• _Work item_:
Nothing but the lines from the one containing "The image size is (1024, 821)." to the final line of the entries should appear, copied exactly and without pictures.

(Saved entries)
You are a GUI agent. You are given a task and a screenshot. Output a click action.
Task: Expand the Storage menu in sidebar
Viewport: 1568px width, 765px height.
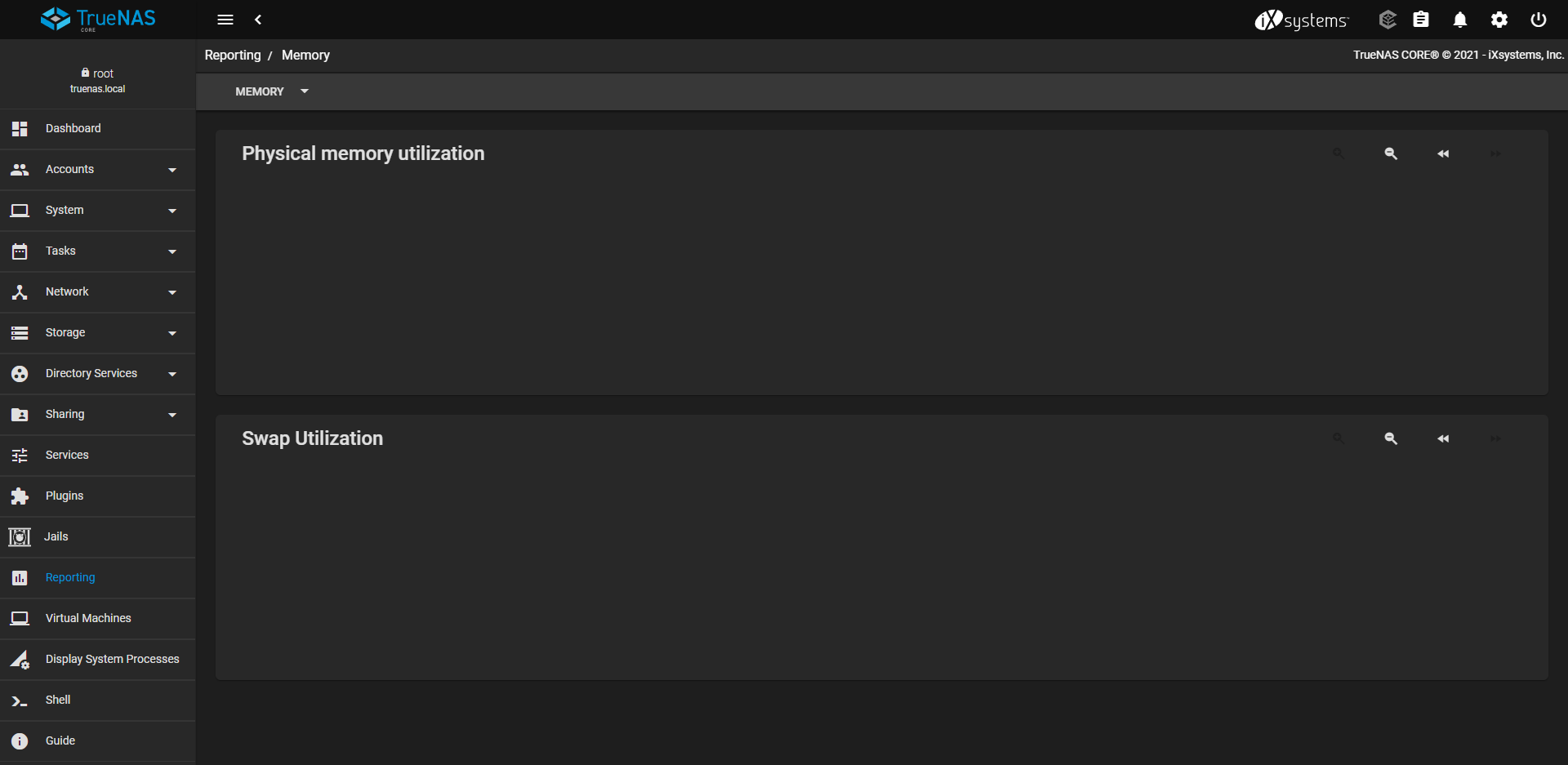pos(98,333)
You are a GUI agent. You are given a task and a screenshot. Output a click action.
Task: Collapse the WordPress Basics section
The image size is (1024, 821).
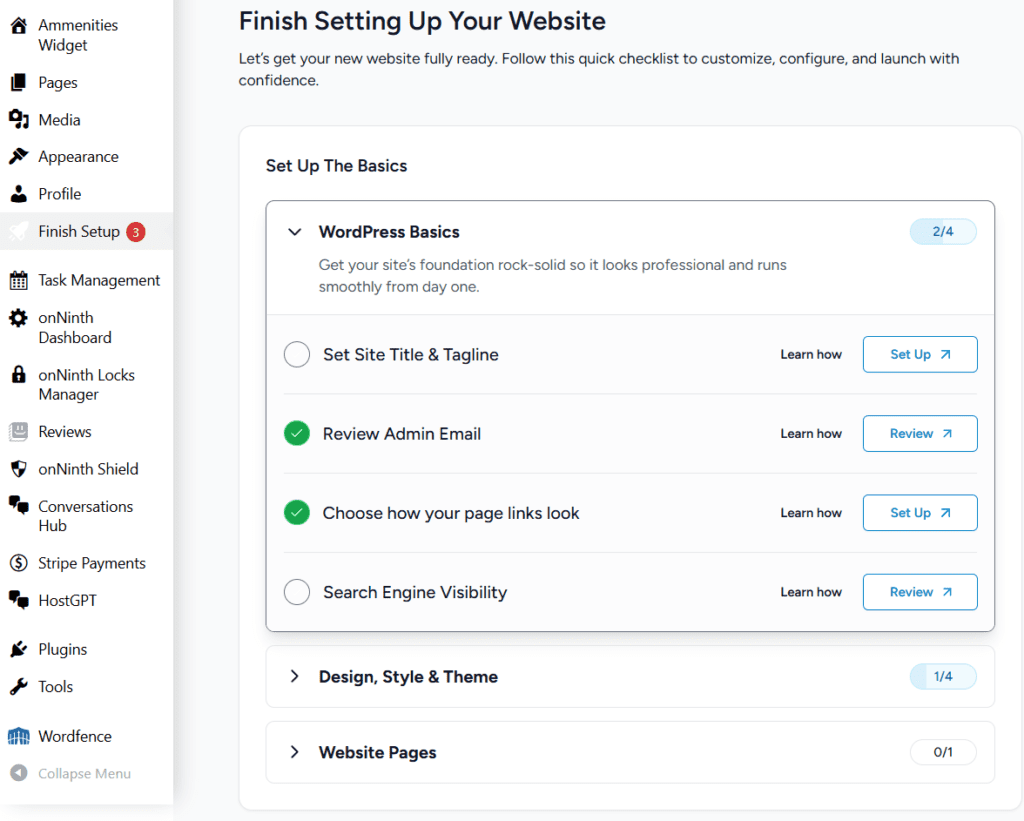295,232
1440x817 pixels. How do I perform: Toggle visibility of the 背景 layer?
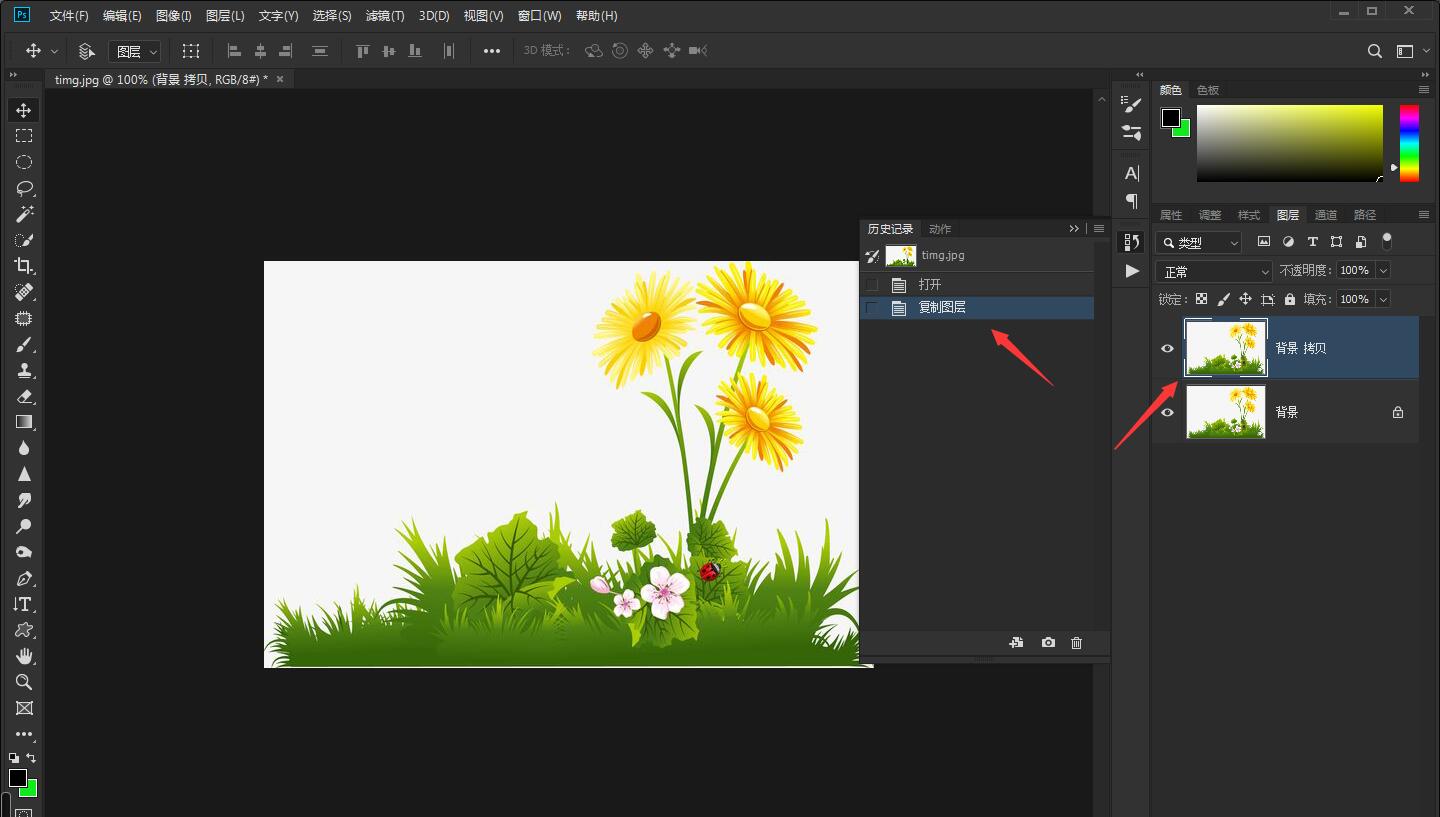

• _Output of the task_:
The image size is (1024, 821).
295,232
1440x817 pixels. How do I perform: Toggle visibility of the 背景 layer?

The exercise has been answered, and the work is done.